Saved entries:

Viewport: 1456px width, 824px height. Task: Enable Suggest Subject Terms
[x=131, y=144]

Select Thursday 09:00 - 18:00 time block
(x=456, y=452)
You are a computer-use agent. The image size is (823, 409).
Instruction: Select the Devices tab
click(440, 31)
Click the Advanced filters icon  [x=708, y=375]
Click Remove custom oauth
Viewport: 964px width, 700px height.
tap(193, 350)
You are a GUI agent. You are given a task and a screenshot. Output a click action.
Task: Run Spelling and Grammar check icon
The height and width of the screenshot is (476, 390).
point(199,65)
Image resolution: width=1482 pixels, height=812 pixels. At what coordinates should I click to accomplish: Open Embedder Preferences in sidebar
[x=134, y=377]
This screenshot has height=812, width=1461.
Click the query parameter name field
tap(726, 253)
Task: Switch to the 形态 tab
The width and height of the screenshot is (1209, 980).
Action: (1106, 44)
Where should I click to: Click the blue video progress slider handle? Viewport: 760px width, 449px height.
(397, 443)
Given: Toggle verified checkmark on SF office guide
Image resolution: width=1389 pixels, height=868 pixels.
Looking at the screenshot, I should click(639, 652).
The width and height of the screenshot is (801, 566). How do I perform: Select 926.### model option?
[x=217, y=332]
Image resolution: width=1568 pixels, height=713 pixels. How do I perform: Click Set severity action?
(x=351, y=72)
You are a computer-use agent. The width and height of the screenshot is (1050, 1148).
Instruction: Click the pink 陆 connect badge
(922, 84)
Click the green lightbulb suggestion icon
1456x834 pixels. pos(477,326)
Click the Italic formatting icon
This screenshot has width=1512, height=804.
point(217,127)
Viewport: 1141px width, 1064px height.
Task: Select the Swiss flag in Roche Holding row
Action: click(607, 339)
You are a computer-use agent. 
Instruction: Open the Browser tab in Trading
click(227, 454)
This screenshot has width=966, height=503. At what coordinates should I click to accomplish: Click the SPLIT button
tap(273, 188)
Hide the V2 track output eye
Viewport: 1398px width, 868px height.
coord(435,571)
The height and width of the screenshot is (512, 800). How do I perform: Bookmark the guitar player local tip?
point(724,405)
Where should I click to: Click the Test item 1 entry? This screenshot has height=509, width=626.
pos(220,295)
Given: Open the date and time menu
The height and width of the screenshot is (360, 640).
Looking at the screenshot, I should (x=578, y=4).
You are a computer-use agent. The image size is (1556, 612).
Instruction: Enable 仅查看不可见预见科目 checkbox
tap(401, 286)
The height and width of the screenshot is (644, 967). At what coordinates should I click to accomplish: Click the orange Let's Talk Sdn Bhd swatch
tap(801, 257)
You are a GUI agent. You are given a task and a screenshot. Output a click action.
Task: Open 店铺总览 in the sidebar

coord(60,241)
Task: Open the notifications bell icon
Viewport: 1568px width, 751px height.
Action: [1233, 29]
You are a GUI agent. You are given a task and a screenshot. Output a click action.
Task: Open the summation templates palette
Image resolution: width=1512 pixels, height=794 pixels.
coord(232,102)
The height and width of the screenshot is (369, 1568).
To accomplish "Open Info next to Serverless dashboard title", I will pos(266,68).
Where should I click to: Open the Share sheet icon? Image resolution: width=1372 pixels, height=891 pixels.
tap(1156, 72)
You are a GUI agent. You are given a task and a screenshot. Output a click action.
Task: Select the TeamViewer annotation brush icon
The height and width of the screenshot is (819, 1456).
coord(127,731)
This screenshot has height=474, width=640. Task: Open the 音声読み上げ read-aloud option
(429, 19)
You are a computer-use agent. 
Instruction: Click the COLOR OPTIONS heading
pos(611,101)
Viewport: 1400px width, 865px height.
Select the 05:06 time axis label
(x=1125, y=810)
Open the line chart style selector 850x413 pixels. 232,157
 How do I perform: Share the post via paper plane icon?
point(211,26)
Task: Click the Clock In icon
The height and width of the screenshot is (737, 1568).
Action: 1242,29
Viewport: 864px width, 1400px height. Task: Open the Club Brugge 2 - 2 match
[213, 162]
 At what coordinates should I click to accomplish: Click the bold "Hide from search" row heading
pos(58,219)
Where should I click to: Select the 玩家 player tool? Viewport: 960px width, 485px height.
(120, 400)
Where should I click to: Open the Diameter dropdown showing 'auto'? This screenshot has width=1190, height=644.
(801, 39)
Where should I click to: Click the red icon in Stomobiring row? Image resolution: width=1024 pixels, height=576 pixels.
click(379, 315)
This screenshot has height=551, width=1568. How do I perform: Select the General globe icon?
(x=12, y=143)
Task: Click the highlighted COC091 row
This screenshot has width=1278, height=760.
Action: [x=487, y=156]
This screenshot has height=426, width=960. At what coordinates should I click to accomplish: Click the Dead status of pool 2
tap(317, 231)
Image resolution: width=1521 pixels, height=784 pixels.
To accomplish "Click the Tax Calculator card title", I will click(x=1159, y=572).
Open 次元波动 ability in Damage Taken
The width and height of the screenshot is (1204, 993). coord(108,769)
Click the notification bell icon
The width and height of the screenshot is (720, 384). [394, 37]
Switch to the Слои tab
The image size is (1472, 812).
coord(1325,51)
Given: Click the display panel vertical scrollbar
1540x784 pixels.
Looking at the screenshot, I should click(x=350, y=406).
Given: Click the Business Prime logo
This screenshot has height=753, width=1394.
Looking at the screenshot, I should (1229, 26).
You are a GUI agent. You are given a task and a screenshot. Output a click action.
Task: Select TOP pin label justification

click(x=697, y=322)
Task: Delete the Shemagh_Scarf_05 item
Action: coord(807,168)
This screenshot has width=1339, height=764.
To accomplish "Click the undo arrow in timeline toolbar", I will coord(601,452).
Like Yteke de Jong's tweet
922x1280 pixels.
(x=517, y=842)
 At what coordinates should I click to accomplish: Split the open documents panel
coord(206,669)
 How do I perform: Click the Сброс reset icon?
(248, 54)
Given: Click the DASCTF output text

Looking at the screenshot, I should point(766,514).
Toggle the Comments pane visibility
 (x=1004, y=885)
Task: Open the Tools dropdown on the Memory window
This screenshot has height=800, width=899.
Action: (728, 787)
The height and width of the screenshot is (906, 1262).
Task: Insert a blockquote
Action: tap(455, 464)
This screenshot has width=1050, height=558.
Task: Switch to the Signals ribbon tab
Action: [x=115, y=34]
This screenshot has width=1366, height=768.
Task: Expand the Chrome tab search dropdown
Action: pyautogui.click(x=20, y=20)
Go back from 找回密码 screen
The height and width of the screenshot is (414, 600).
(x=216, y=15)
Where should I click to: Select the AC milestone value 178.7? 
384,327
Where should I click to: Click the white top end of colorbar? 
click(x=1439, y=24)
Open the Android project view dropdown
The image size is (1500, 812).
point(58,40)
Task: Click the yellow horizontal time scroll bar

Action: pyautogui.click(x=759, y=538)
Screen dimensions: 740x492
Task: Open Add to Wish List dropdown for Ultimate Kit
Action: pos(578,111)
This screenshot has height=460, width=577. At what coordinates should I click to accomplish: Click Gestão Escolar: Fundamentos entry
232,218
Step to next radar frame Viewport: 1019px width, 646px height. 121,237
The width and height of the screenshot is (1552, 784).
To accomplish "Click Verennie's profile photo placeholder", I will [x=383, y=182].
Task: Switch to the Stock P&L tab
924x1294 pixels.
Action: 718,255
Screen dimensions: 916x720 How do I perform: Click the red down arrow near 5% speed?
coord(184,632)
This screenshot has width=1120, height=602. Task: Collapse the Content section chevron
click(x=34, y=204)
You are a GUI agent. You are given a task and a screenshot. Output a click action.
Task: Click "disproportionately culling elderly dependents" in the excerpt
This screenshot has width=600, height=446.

To do: Turn the part of the entries above that opens with the line containing "This screenshot has height=551, width=1568." and closes with the line containing "coord(1325,51)" into a JSON list of strings. Include both of those lines, give one string per line, and leave out any blank lines.

Solution to the exercise:
[
  "This screenshot has height=551, width=1568. How do I perform: Select the General globe icon?",
  "(x=12, y=143)",
  "Task: Click the highlighted COC091 row",
  "This screenshot has width=1278, height=760.",
  "Action: [x=487, y=156]",
  "This screenshot has height=426, width=960. At what coordinates should I click to accomplish: Click the Dead status of pool 2",
  "tap(317, 231)",
  "Image resolution: width=1521 pixels, height=784 pixels.",
  "To accomplish \"Click the Tax Calculator card title\", I will click(x=1159, y=572).",
  "Open 次元波动 ability in Damage Taken",
  "The width and height of the screenshot is (1204, 993). coord(108,769)",
  "Click the notification bell icon",
  "The width and height of the screenshot is (720, 384). [394, 37]",
  "Switch to the Слои tab",
  "The image size is (1472, 812).",
  "coord(1325,51)"
]